### WHAT THE TASK ASKS
Gather all lines in the data that hold the string "height".

### AVAILABLE RECORDS

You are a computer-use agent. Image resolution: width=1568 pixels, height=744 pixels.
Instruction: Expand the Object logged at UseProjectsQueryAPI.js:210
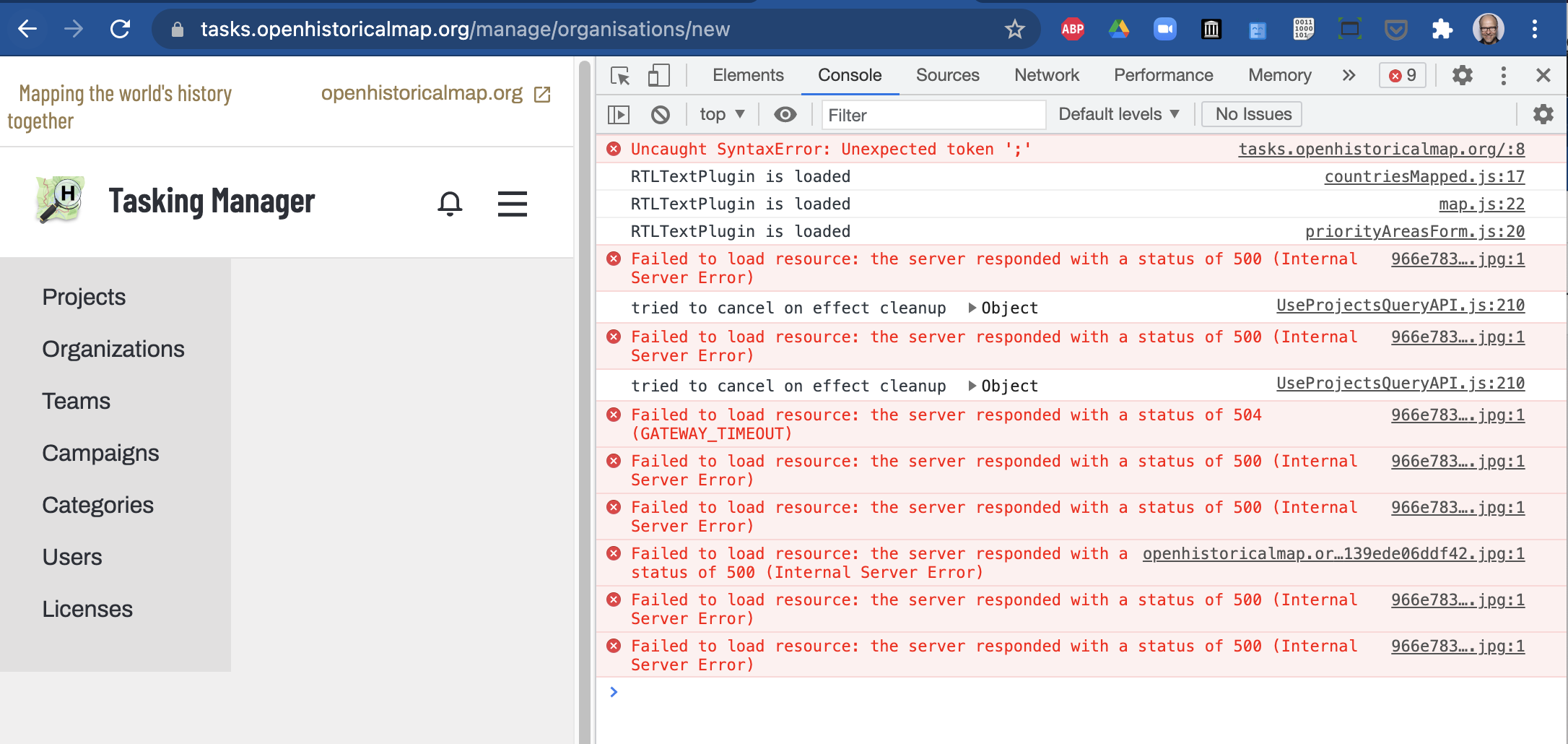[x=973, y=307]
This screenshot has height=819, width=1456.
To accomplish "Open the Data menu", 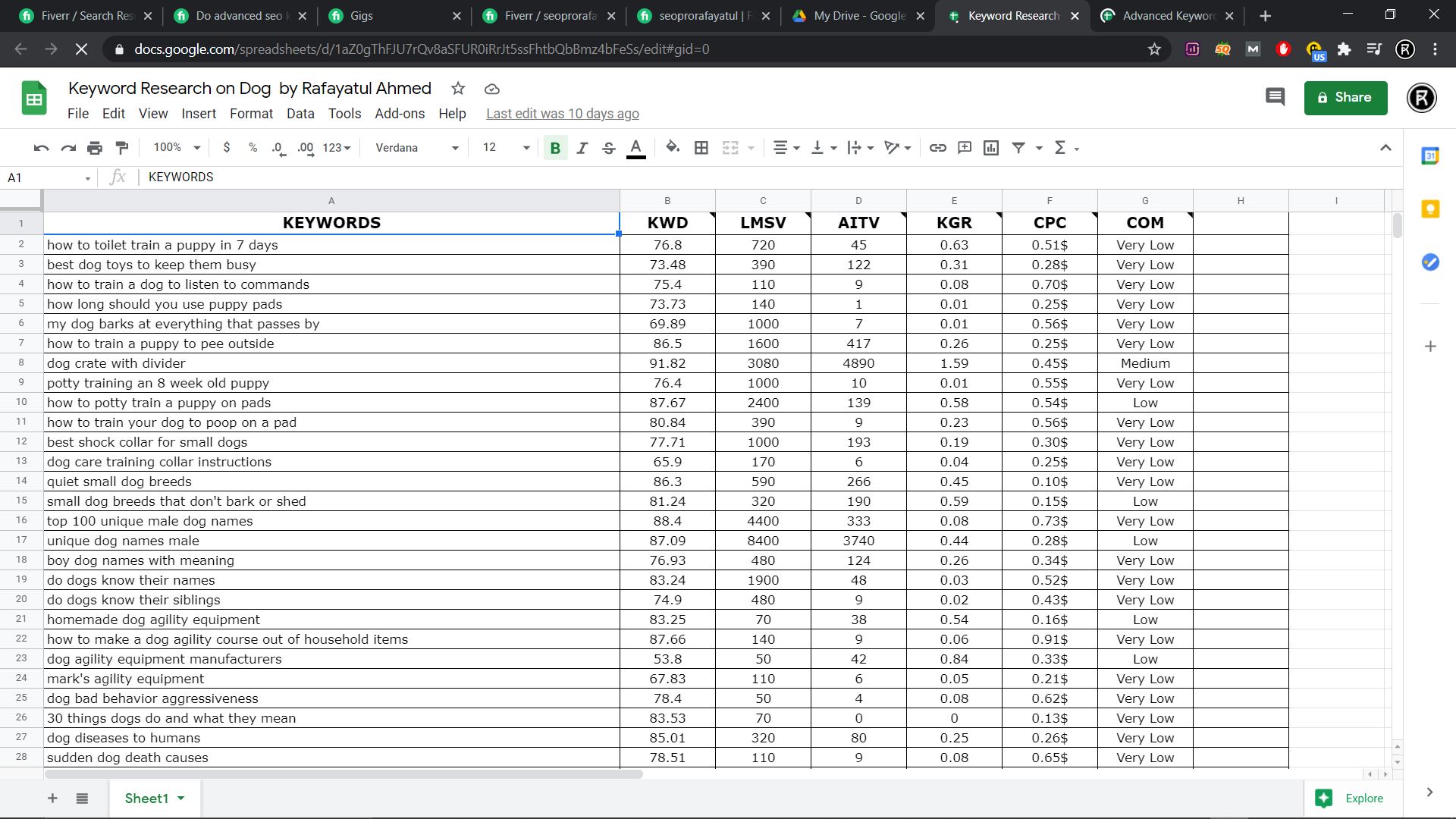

### ANSWER BOX
You are a computer-use agent. Image resolution: width=1568 pixels, height=744 pixels.
This screenshot has height=819, width=1456.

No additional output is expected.